Pantelleria, Februar 2023
Von einem, der auszog, der Kälte zu entfliehen und sich dann warm anziehen konnte.
Die Fähre verlässt den Hafen von Trapani gegen 23 Uhr und sticht ins schwarze Mittelmeer. Ich stehe im beißenden Dieselrauch am Heck und sehe die Lichter und Konturen Siziliens langsam kleiner werden. Die letzte Woche habe ich mich mittelschwer in Palermo verliebt, nun steht die Reise nach Pantelleria an, einer kleinen Insel nordwestlich von Lampedusa, der tunesischen Küste näher als der sizilianischen. Dort habe ich mir für einen Monat einen Dammuso gemietet, ein inseltypisches Haus, gemauert aus dicken Vulkangesteinen, besonders charakteristisch sind die Kuppeln, die aus jedem Raum aufragen und in den heißen Sommermonaten einerseits für eine gute Luftzirkulation sorgen und andererseits den wenigen Regen die Kuppeln hinab in die hauseigenen Zisternen leiten. Ansonsten - so meine knappen Recherchen - ist Pantelleria für Kapern, Oliven und Wein berühmt, im Sommer beherbergt es wohlhabende Gäste. Und im Winter halt abgehalfterte Liedermacher.
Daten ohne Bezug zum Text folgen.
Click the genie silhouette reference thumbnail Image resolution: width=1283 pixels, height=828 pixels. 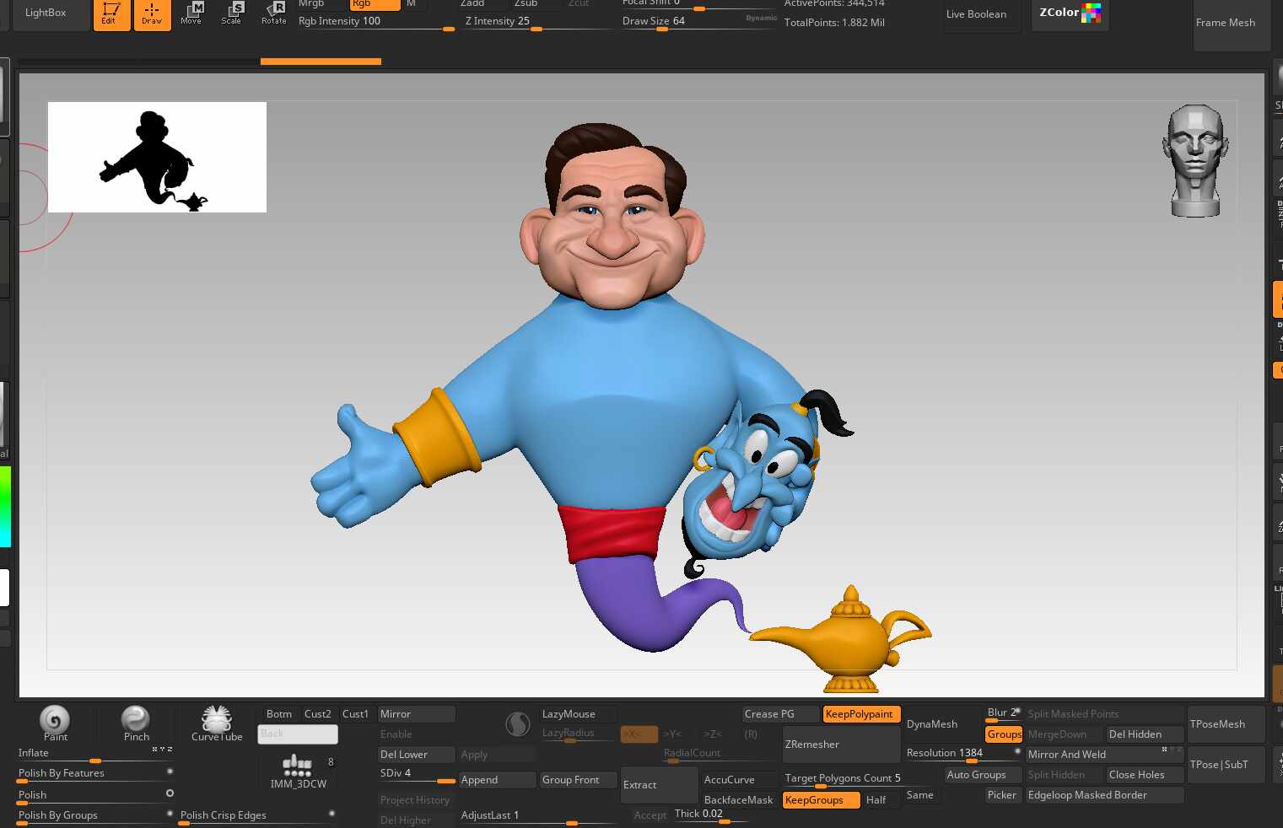tap(157, 157)
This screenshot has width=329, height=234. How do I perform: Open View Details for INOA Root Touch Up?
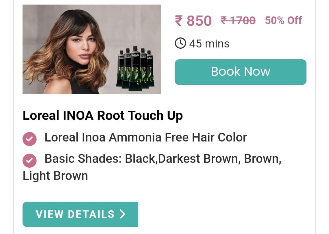(80, 214)
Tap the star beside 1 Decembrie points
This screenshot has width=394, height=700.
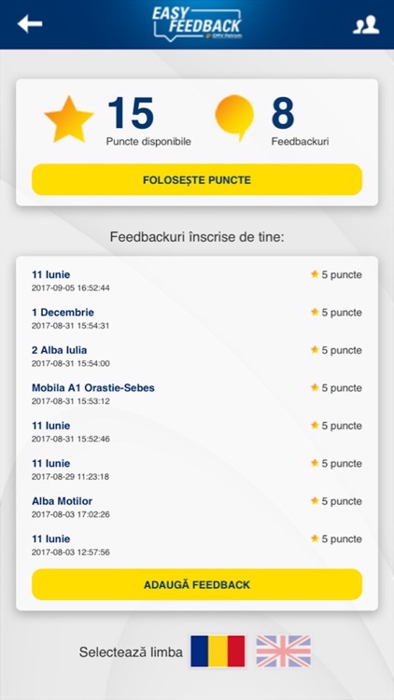tap(315, 312)
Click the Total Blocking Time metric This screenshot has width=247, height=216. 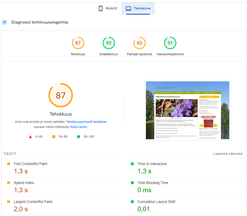point(186,187)

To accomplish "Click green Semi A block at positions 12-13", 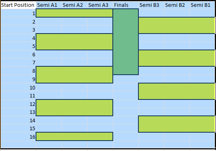I will click(74, 108).
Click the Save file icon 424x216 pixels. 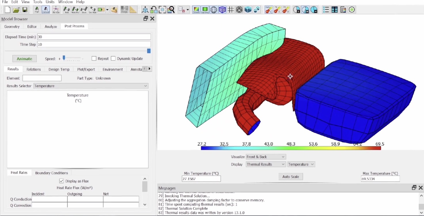click(25, 10)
Die siebenstündige Fährfahrt verläuft ein wenig schaukelig, die meisten der anderen Passagiere waren klüger als ich und haben sich Luftmatratzen mitgebracht, derweil ich versuche, es mir auf meinem Sitz gemütlich zu machen. Gleich vor mir steht ein Getränkeautomat, der erstaunlicherweise sehr guten Espresso kocht und mich entsprechend bei Laune hält. Es ist noch dunkel, als wir in Pantelleria - so auch der Name der Inselhauptstadt - einlaufen. Während ich mir unweit der Promenade ein Croissant und einen Cappucino einverleibe, graut der Morgen in dunklen Farben langsam über dem Mittelmeer. Die Mutter des Vermieters holt mich schließlich in einem alten türkisen Fiat Panda ab und kurvt die engen Straßen in Richtung Mueggen, gut 15 Kilometer auf einer langsam erwachenden Insel, die sofort an Irland erinnert. Schroff, grün und gar nicht mal so warm wie erhofft. Als wir am Dammuso ankommen, schiebe ich es auf meine Müdigkeit, dass ich kaum einen Temperaturunterschied zwischen drinnen und draußen empfinden kann, lege mich alsbald ins Bett und erwache erst am Nachmittag wieder. Dampfwolken strömen aus meinem Mund, als stünde das Bett im Freien. Draußen wiederum scheint die Sonne, in der ich mich weiter ausruhe. Vor mir ein Panoramablick auf den östlichen Teil der Insel, hinter mir der Montagna Grande, mit knapp 900 Metern die höchste Erhebnung Pantellerias, die nächsten Nachbarn gut 100 Meter entfernt.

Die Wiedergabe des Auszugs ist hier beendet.